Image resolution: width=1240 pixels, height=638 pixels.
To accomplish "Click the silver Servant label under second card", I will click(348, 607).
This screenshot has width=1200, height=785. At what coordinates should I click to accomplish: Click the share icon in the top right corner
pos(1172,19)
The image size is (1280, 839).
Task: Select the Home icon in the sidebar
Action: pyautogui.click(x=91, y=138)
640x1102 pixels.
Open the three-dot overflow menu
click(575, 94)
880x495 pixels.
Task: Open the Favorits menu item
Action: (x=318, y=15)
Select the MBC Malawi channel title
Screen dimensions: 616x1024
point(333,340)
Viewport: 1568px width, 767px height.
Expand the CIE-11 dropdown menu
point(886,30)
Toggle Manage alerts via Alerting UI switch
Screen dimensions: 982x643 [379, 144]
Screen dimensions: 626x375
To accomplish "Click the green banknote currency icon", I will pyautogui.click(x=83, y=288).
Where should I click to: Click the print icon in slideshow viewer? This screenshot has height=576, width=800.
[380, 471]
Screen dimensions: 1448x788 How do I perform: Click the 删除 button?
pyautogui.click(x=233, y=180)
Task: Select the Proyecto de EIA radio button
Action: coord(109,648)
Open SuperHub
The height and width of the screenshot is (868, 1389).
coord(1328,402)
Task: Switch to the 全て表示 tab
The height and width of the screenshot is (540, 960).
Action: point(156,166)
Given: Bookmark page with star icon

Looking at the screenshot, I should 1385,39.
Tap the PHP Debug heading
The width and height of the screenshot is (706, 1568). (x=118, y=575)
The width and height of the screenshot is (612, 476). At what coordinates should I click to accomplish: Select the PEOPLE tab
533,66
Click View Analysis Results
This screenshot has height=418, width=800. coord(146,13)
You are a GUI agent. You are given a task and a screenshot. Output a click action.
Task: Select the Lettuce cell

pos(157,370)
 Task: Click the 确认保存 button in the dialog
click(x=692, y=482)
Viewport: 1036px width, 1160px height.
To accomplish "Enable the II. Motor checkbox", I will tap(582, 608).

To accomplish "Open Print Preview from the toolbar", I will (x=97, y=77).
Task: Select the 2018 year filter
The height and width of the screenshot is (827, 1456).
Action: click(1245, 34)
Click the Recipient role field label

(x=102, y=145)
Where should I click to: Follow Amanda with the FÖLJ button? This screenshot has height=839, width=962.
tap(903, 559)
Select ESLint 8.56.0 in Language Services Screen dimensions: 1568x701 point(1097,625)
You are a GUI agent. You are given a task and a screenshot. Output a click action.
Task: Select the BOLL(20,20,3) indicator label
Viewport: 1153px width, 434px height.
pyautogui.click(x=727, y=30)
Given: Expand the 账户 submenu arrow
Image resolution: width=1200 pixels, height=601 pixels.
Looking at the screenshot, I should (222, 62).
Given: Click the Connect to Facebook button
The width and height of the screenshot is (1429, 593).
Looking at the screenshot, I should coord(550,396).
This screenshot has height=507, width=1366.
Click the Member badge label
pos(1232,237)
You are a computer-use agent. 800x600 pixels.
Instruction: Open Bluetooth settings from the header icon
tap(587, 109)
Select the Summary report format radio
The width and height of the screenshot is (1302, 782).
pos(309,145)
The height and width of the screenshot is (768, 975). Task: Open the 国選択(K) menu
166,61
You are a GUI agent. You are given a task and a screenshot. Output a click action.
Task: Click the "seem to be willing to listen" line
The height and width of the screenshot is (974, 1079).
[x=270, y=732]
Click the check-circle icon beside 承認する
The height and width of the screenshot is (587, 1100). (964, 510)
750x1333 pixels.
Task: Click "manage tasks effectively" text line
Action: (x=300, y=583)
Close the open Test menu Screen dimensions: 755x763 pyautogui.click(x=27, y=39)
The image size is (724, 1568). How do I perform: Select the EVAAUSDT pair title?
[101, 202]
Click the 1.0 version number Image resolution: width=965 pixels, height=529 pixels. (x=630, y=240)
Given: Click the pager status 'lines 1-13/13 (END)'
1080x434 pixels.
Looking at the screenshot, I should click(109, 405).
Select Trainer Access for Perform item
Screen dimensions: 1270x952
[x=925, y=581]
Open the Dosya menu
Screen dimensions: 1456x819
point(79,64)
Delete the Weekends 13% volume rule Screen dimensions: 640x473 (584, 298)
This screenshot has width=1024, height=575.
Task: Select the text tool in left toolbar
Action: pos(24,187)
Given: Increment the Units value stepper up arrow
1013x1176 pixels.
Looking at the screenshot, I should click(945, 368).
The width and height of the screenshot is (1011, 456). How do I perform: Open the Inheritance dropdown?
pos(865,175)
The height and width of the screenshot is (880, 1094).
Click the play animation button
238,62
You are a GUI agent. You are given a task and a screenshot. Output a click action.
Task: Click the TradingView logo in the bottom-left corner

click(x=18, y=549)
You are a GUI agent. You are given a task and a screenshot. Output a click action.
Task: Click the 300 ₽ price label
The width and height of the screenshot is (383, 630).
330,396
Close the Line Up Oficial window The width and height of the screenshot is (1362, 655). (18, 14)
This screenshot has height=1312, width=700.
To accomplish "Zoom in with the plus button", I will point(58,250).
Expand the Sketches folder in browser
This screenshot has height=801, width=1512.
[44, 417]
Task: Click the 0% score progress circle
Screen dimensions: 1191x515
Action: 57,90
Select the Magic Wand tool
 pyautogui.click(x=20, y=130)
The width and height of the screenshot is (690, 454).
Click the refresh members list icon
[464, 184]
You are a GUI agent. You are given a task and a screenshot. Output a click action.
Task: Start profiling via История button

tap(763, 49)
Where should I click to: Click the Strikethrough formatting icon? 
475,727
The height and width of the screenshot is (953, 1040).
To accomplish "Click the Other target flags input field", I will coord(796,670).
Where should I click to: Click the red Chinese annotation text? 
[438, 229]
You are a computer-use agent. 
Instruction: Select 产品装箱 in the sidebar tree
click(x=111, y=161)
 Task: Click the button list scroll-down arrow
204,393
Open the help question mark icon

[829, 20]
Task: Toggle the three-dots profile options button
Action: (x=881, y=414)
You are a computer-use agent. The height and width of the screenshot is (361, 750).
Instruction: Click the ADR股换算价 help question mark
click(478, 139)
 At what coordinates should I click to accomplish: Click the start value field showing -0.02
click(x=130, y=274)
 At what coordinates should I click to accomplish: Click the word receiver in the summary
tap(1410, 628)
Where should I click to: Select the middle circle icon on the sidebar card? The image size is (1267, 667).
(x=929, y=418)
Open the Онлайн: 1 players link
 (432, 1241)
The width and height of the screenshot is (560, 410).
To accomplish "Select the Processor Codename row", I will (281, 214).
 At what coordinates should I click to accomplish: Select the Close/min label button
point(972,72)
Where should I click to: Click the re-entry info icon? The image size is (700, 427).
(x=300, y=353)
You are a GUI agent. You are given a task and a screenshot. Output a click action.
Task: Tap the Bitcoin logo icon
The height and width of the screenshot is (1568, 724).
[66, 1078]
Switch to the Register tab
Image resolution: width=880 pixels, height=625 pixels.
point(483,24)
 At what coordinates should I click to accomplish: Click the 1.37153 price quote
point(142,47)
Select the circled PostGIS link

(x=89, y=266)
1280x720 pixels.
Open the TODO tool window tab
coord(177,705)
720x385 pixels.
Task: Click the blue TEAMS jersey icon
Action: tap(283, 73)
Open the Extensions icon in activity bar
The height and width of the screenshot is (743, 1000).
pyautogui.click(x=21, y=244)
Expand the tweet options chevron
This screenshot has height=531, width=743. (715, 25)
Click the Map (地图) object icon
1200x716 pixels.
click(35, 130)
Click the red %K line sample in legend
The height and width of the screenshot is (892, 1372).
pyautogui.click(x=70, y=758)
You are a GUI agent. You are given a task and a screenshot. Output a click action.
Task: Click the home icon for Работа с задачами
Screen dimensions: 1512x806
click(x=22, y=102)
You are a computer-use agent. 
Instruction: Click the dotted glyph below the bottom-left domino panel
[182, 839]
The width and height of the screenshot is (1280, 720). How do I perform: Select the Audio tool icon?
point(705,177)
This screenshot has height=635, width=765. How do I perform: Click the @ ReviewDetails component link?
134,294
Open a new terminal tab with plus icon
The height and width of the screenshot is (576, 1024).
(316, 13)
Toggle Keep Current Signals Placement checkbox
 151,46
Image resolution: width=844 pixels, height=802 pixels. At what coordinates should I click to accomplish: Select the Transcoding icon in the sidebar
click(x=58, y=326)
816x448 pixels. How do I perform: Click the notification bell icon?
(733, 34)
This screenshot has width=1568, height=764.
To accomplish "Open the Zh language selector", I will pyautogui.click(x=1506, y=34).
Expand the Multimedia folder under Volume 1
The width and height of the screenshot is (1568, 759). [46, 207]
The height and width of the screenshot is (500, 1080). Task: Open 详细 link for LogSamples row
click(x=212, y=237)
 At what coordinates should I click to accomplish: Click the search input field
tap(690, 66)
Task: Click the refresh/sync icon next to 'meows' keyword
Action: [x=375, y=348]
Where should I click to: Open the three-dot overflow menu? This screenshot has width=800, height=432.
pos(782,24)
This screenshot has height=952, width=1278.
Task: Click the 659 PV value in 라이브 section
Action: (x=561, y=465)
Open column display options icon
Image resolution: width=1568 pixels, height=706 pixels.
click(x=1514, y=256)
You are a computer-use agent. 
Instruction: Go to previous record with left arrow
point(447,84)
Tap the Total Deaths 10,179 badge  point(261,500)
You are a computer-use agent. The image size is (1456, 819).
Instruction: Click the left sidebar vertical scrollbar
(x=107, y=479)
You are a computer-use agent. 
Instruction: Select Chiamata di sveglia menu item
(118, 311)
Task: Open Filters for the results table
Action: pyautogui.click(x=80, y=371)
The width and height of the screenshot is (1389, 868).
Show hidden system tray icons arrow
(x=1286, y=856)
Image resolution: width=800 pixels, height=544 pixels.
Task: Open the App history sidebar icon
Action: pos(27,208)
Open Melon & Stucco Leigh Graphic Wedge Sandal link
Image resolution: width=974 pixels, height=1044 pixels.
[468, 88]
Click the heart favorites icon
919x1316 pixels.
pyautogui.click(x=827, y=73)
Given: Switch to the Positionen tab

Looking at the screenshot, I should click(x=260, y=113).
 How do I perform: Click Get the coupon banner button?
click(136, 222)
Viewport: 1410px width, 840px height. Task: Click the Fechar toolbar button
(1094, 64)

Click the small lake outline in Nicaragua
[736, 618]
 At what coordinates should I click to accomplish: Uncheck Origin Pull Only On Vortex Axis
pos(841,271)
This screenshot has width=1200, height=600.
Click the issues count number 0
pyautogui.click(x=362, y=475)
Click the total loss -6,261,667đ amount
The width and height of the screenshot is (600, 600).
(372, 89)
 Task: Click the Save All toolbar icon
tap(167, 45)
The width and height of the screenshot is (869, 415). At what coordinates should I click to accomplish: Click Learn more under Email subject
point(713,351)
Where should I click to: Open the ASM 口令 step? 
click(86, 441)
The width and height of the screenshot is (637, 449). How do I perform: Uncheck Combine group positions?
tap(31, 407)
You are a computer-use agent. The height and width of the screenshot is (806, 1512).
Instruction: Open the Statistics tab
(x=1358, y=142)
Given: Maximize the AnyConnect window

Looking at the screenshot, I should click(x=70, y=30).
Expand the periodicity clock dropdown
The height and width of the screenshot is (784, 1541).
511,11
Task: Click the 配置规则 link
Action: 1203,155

----------------------------------------

Stated goal:
Reproduce the stretch of data from the line containing "Select ESLint 8.56.0" through the line containing "pos(1232,237)", renaming "Viewport" to "Display" and leaving everything else unchanged.

Answer to this task:
Select ESLint 8.56.0 in Language Services Screen dimensions: 1568x701 point(1097,625)
You are a GUI agent. You are given a task and a screenshot. Output a click action.
Task: Select the BOLL(20,20,3) indicator label
Display: 1153px width, 434px height.
pyautogui.click(x=727, y=30)
Given: Expand the 账户 submenu arrow
Image resolution: width=1200 pixels, height=601 pixels.
Looking at the screenshot, I should (222, 62).
Given: Click the Connect to Facebook button
The width and height of the screenshot is (1429, 593).
Looking at the screenshot, I should coord(550,396).
This screenshot has height=507, width=1366.
Click the Member badge label
pos(1232,237)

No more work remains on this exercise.